WHAT THE EXERCISE ASKS - In the material below, the lines from the one containing "You are a computer-use" through the one containing "Where should I" are to be given again exactly, ends included, and no others.

DATA -

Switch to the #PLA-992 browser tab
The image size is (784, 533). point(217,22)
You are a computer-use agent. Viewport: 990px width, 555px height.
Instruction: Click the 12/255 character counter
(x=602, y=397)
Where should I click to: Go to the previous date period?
---
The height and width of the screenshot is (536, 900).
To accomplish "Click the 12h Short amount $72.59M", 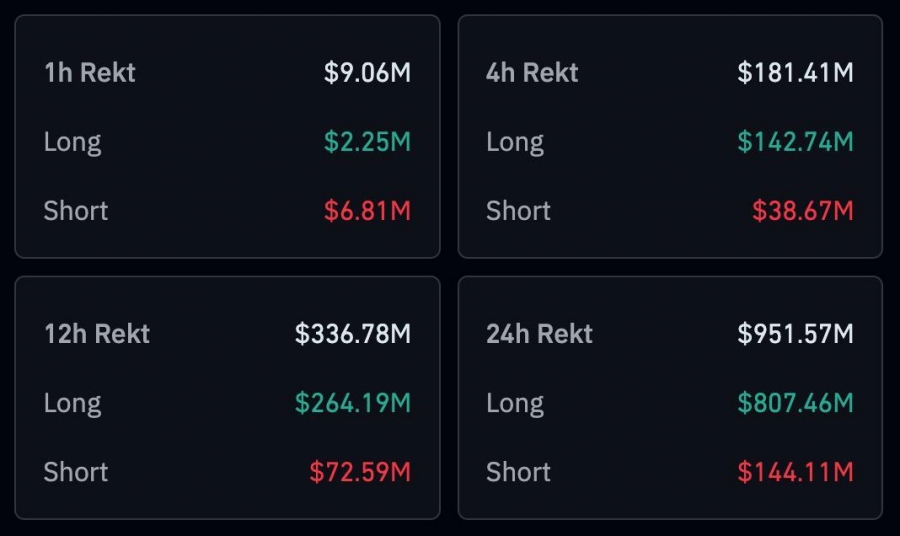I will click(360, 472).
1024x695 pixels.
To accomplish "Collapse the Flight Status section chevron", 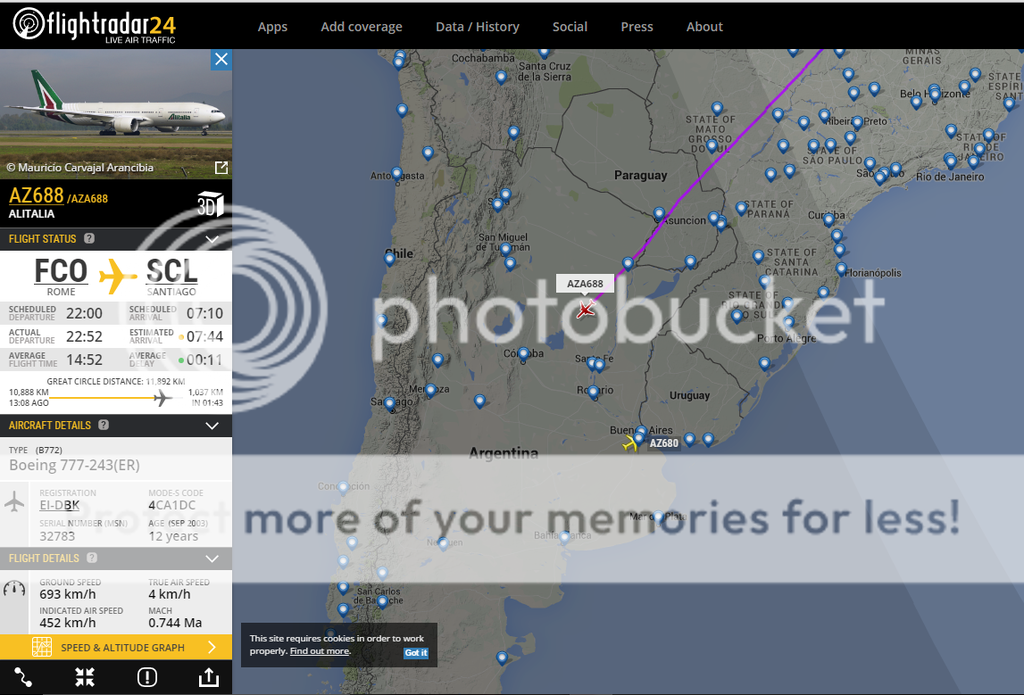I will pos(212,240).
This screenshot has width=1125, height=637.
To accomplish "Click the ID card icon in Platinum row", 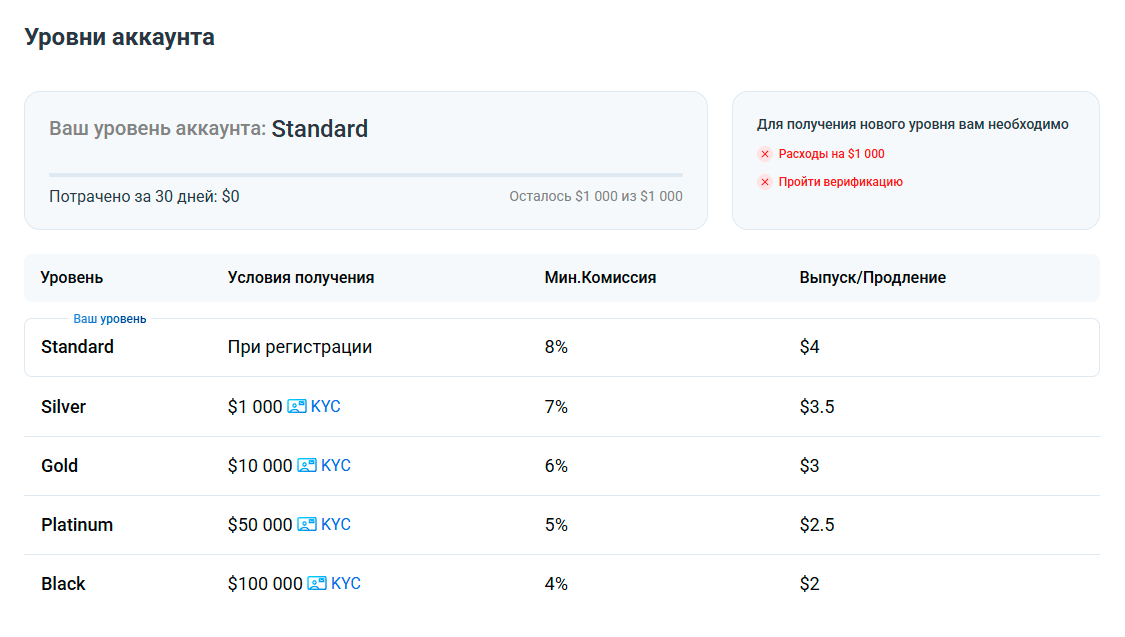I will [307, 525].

RESULT -
You are a computer-use agent. Viewport: 990px width, 555px height.
Instruction: Click the 12/255 character counter
(x=602, y=397)
Where should I click to: Go to the previous date period?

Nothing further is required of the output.